Start reading the ingredient labels on your oral health care products, just as you would with food labels, to understand what they contain and where they are sourced from. Many common ingredients can be disruptive to the oral microbiome and mucosa.
Do not use toothpastes that foam or burn, as foaming agents like sodium lauryl sulfate can disrupt the oral mucosa and lead to ulcerations. Strong essential oils in some toothpastes can also damage healthy bacteria in the mouth.
If you choose to use nicotine pouches, ensure you get regular dental check-ups. These products, due to their contact time and ingredients, can cause cellular changes, gum recession, or early decay, which a dentist can monitor.
If you consume coffee, counteract its drying effect with adequate hydration and maintain regular dental cleanings to address potential staining. Hydroxyapatite toothpaste and oil pulling can also help maintain tooth brightness.

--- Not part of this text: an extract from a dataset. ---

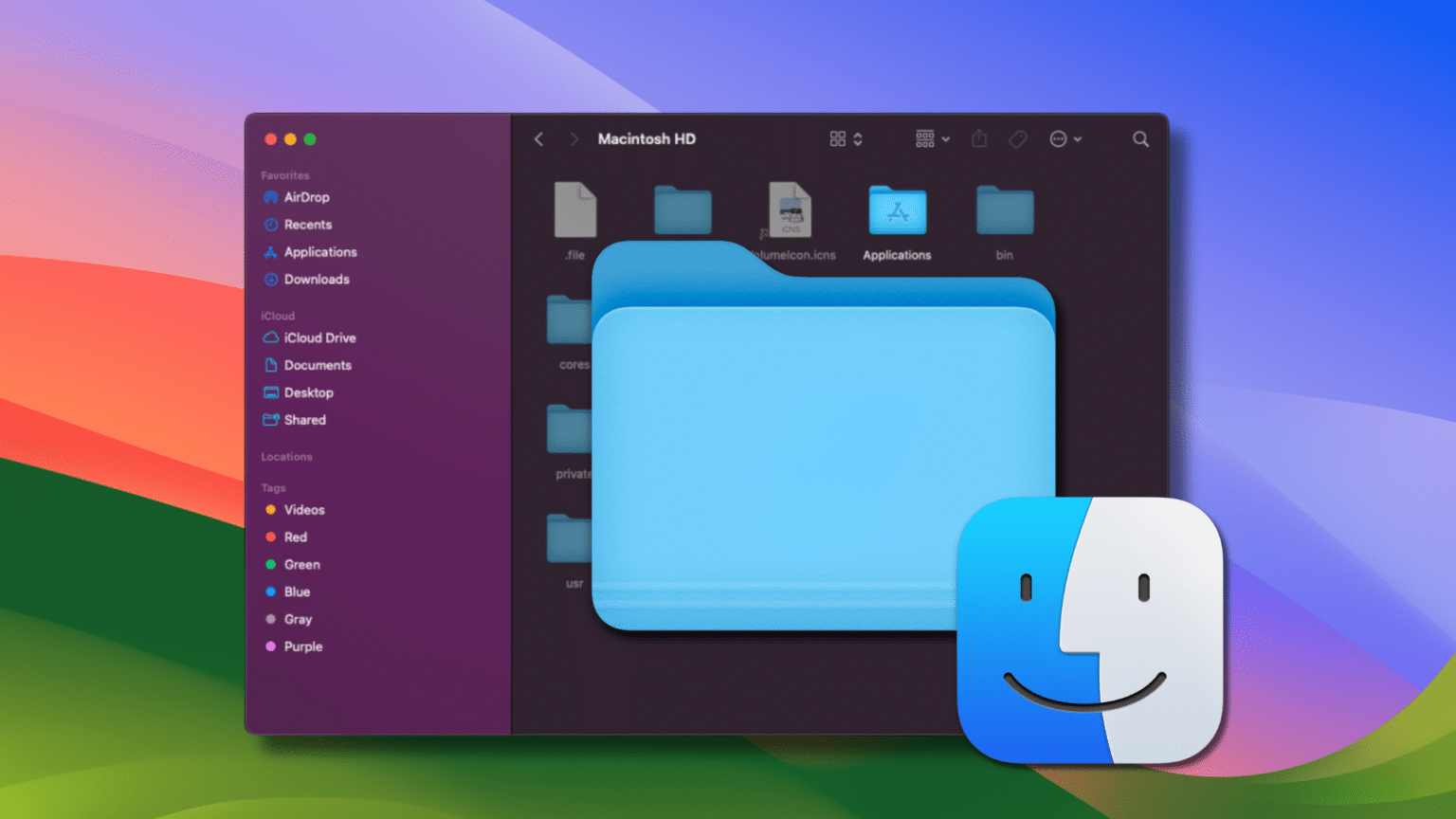Select the .file document icon
1456x819 pixels.
(x=575, y=210)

After a course of antibiotics, take a high-quality probiotic (either a pill or an oral probiotic) and increase your intake of probiotic-rich fermented foods. This helps repopulate the gut and oral microbiome with healthy bacteria that may have been wiped out.
If you have small cavities or incipient lesions that haven’t yet formed a hole, consult with a functional or biological dentist. These early-stage cavities, if still in the enamel, can potentially remineralize naturally with appropriate guidance.

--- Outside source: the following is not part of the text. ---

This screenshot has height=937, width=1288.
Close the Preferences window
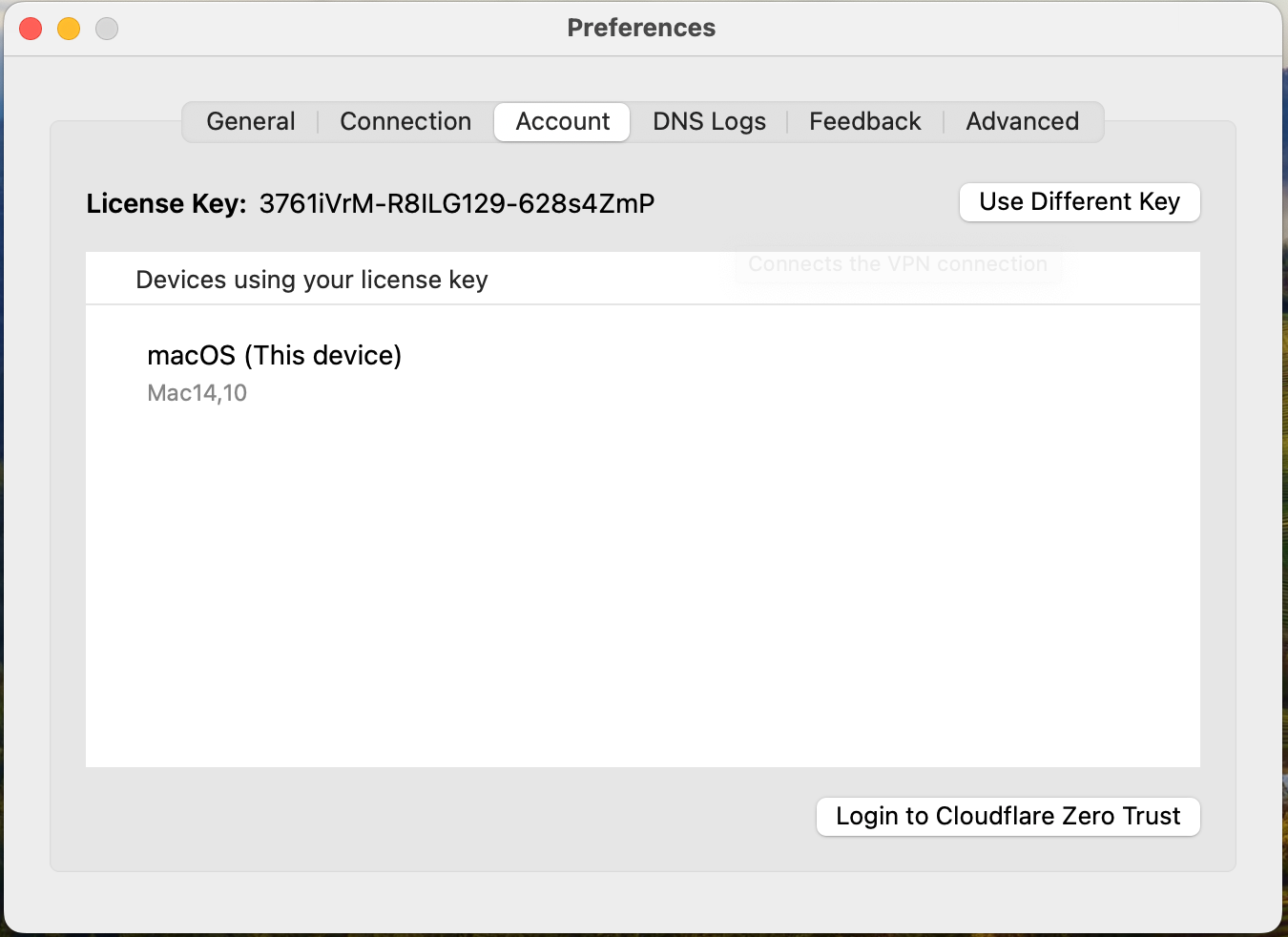pos(30,29)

Understand the rationale and potential risks of fluoride in drinking water, considering its systemic ingestion and cumulative effects on bones and neurocognitive development. If concerned, contact your local water bureau to inquire about fluoride levels.
When getting new dental fillings, request composite or ceramic-based biomimetic materials instead of mercury (amalgam) fillings. This avoids potential mercury exposure and utilizes materials generally considered safer.
If you have existing mercury (amalgam) fillings and are concerned about potential toxicity, get a blood test to check your mercury levels. This provides data to guide discussions with your dental and medical team about whether removal or other interventions are necessary.
Consider applying dental sealants to the grooves and fissures of molars, especially for children or individuals at high risk of cavities. Sealants effectively reduce cavity risk by creating a protective barrier against bacteria and food particles.
If you have celiac disease and use an acrylic retainer, be aware that some contain methyl methacrylate, which can have gluten. This could potentially cause gastrointestinal distress or skin rashes, so investigate if experiencing such symptoms.
Practice kindness and understanding towards your dentist, as dentistry is a challenging profession with high rates of depression and anxiety, and dentists often face significant pressures and patient fears. If a dentist’s personality doesn’t resonate, seek a different provider.
Do not avoid regular dental visits, as consistent professional care is crucial for maintaining optimal oral health. Despite any past negative experiences or fears, these visits help catch and address issues early.